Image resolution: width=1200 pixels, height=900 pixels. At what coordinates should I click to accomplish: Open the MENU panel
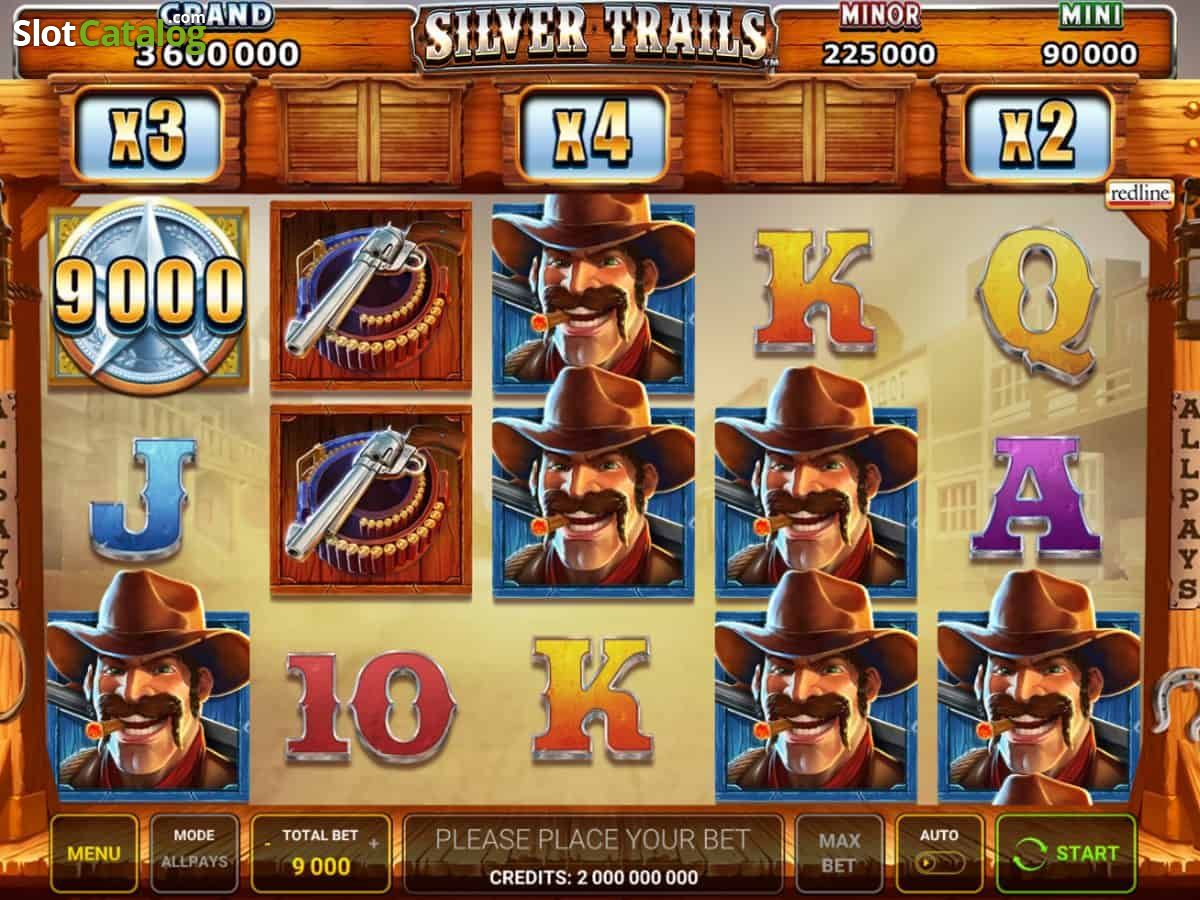tap(94, 853)

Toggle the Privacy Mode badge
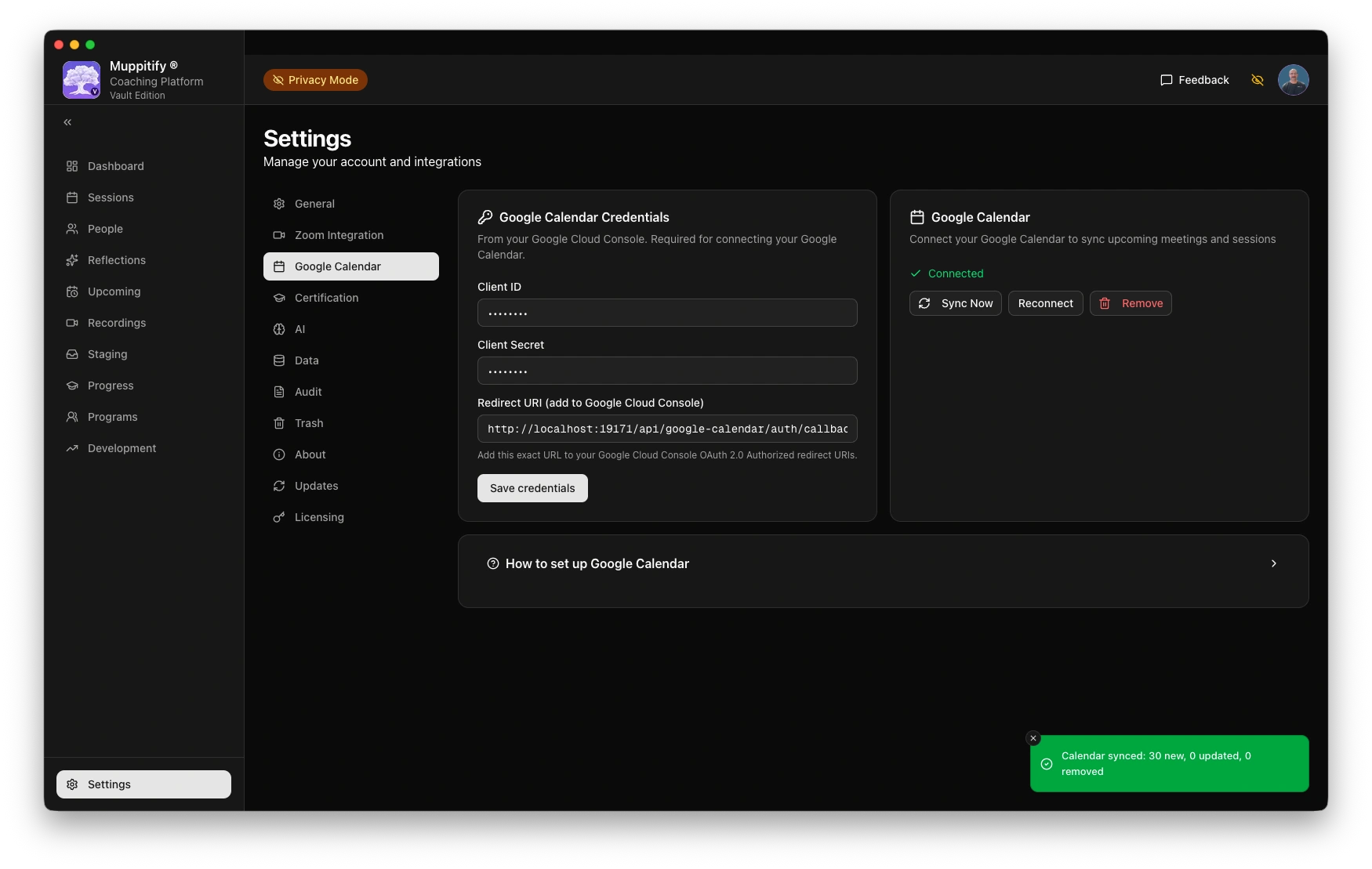(315, 80)
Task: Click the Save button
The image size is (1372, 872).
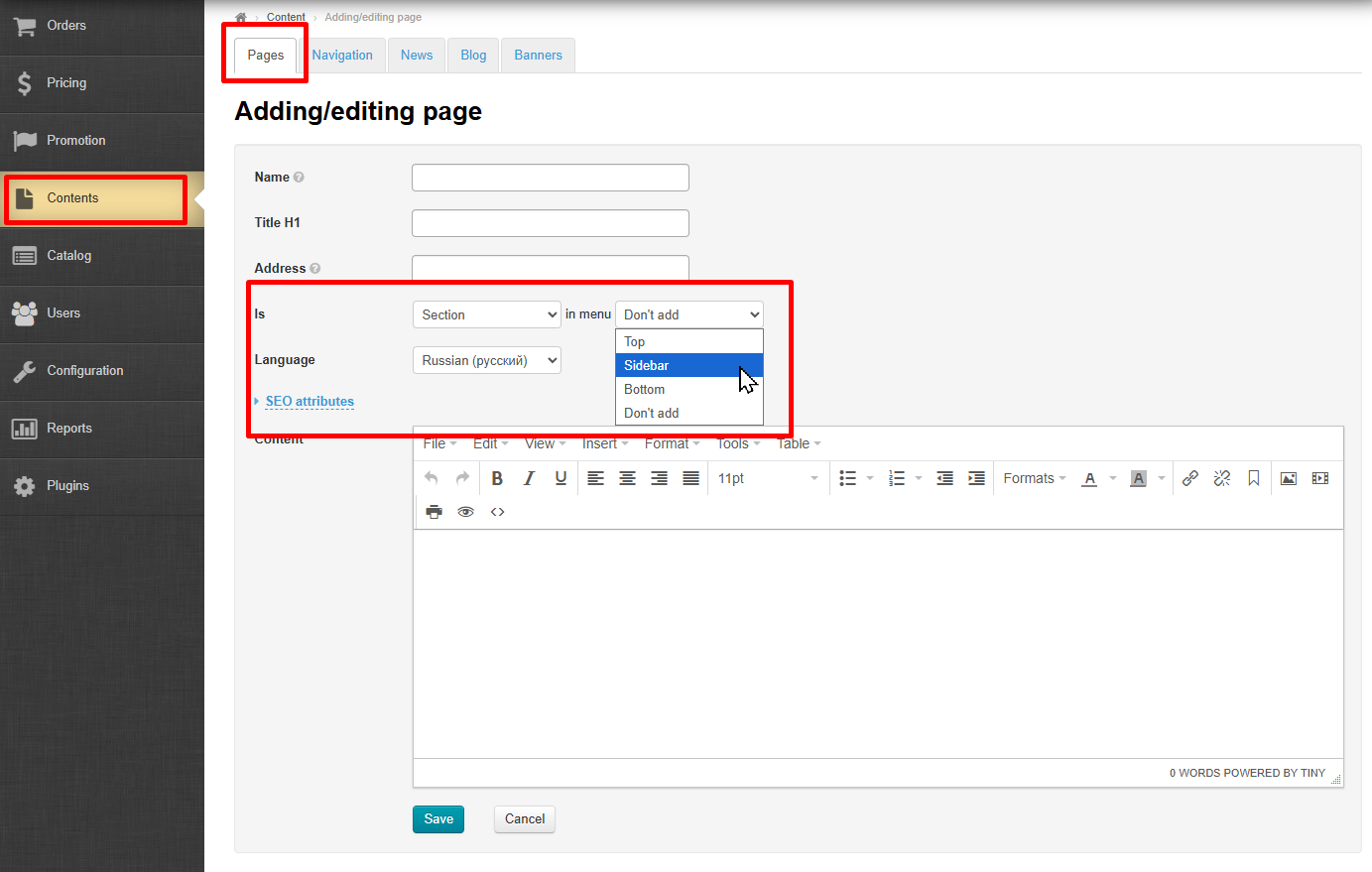Action: coord(437,818)
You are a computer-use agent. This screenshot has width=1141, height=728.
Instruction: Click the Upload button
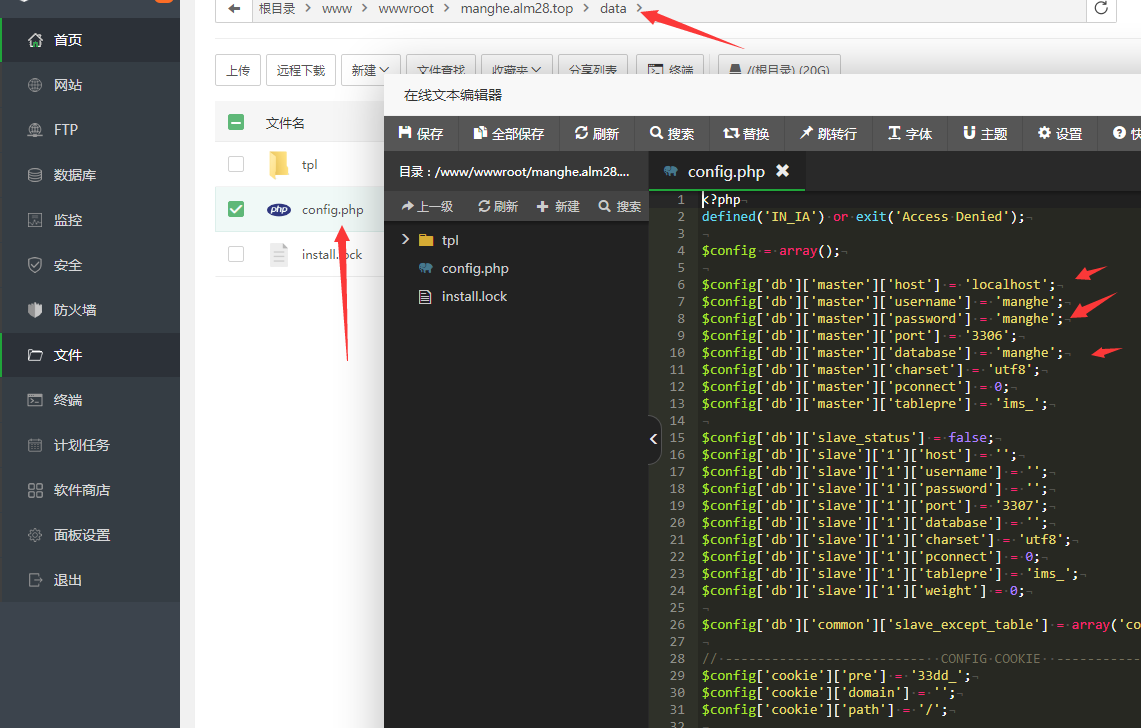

— Work required —
Word for word, please, restate the lines of the listing from the one holding "Task: Click the Save button" down to the last line, leaving out any pictures.

— Solution to the problem —
Task: Click the Save button
The image size is (1372, 872).
Action: coord(437,818)
You are a computer-use agent. This screenshot has width=1141, height=728.
Instruction: Click the Upload button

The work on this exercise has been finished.